Khayelitsha Hospital TB study pharmacokinetic variables: Non compartmental analysis

Human immunodeficiency virus associated tuberculosis (HIV-TB) comprise 10% of global tuberculosis cases but contribute a disproportionate 22% of global tuberculosis mortality. HIV-infected patients hospitalized with HIV-TB have high high case fatality rates despite treatment and often present with a clinical picture compatible with sepsis. There is paucity of data in critically ill HIV-infected patients admitted to hospital at the time of tuberculosis diagnosis. Improved, evidence-based treatment interventions in this patient group are urgently needed to improve survival.

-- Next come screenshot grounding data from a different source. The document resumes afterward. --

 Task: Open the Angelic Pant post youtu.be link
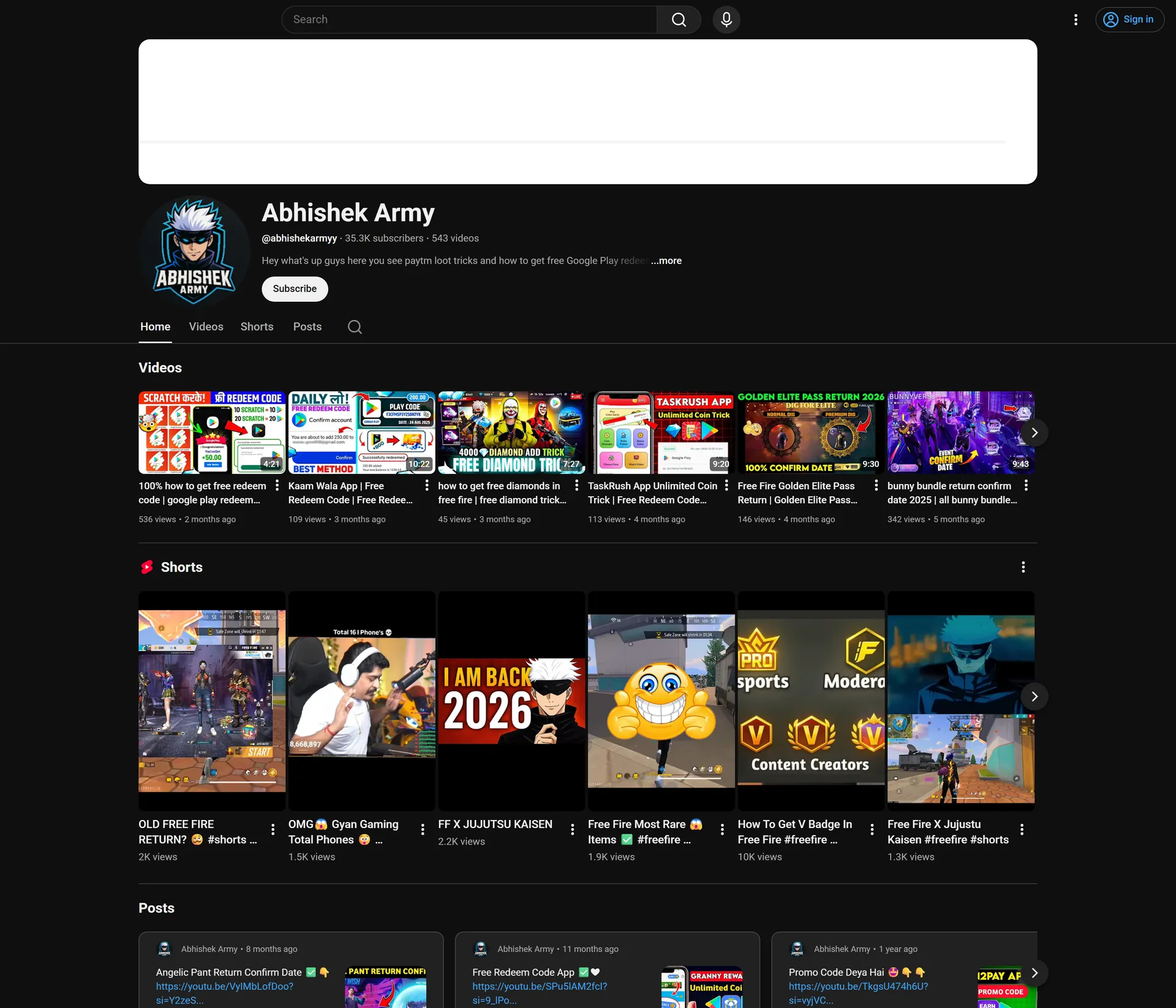(225, 993)
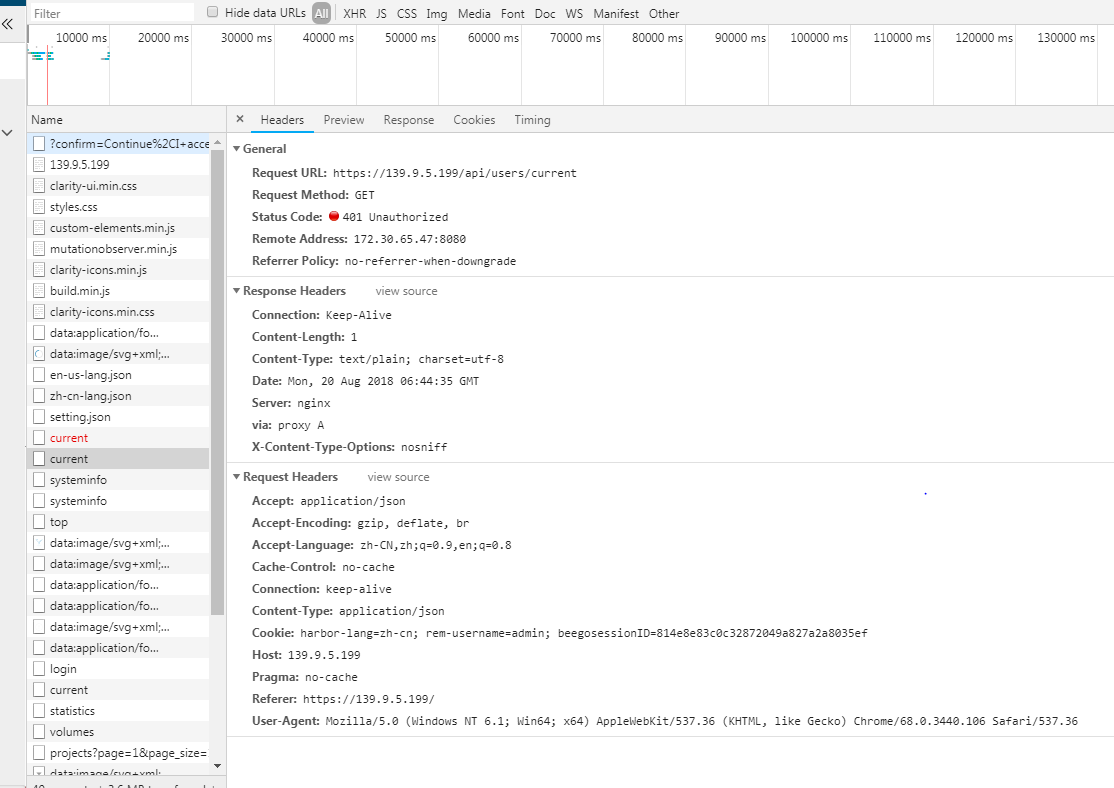Screen dimensions: 1114x788
Task: Click the timeline overview near 10000 ms
Action: pos(69,65)
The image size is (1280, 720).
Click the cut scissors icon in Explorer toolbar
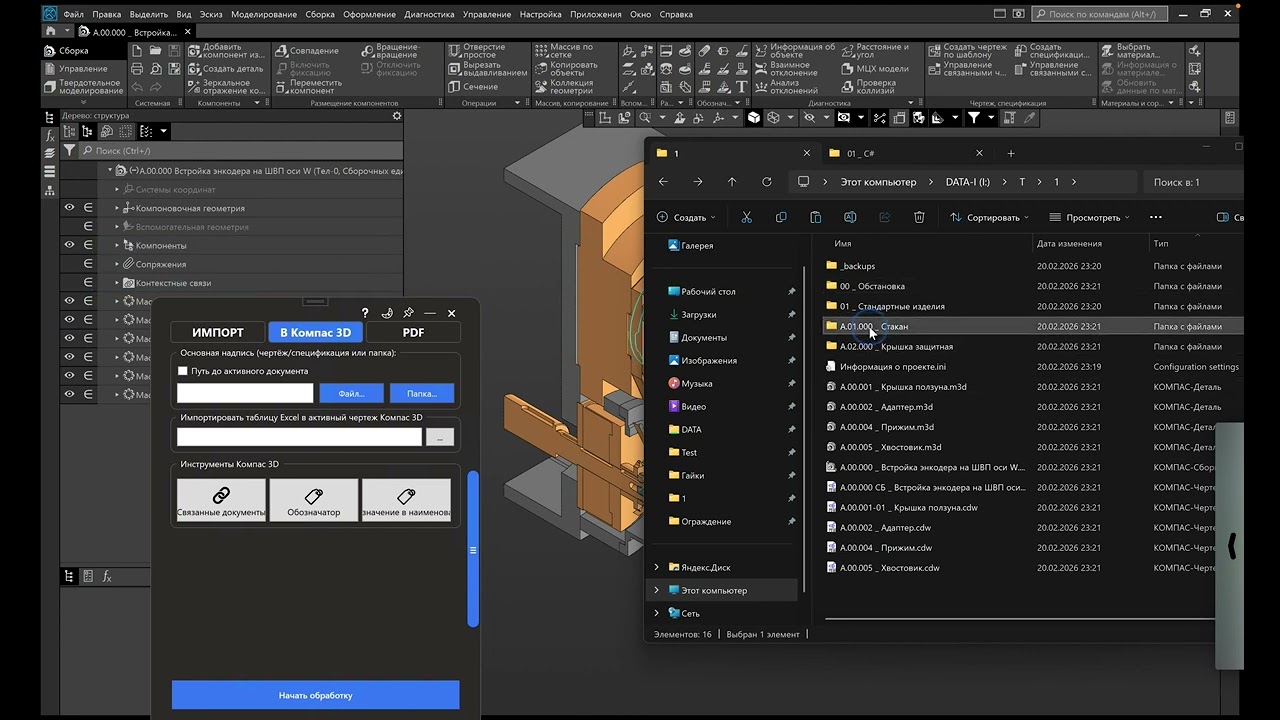coord(746,217)
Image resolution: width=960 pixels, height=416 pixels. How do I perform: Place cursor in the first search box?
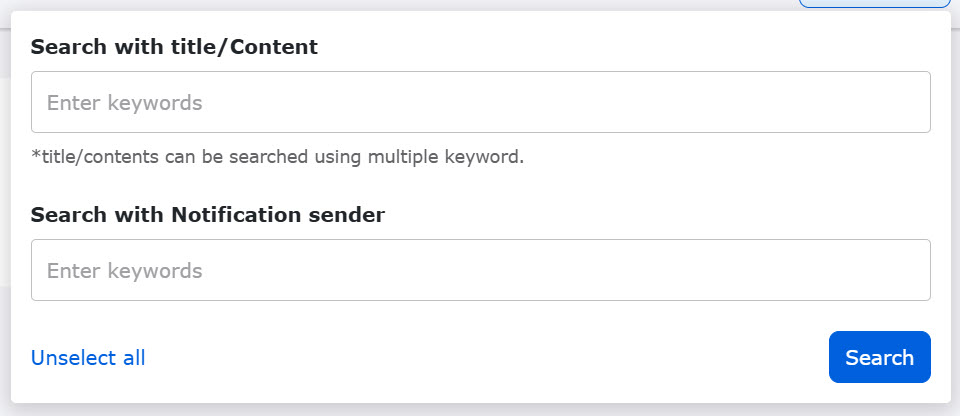400,102
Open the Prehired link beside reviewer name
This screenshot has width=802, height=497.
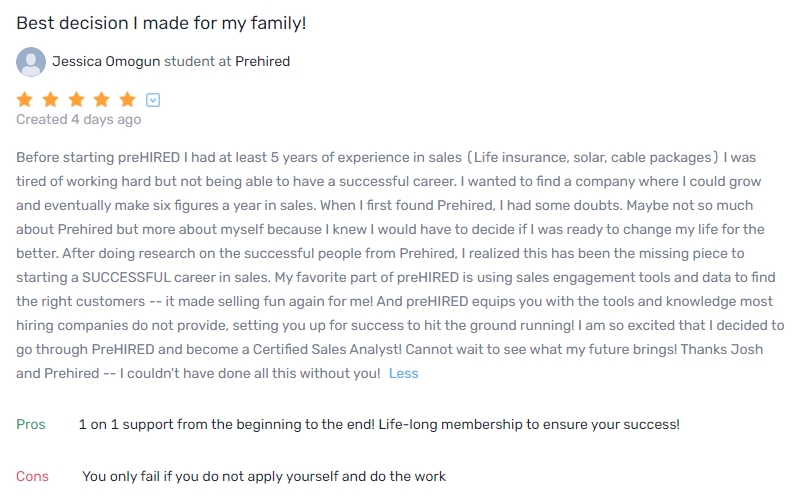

We performed intensive pharmacokinetic studies (from 0-8 hours) in a high burden setting (Khayelitsha Hospital, Cape Town), within the routine service. We assessed rifampicin, isoniazid and pyrazinamide exposure in a group of hospitalized HIV-TB patients and a group of outpatients on the third day of standard antituberculosis therapy using non-compartmental analysis. We followed hospitalized patients for 12 weeks to asses survival. We compared pharmacokinetic exposures in hospitalized patients and outpatients; hospitalized patients who survived twelve weeks and those who died; and hospitalized patients presenting with high lactate (more than 2.2 mmol/L) and patient presenting with normal lactate.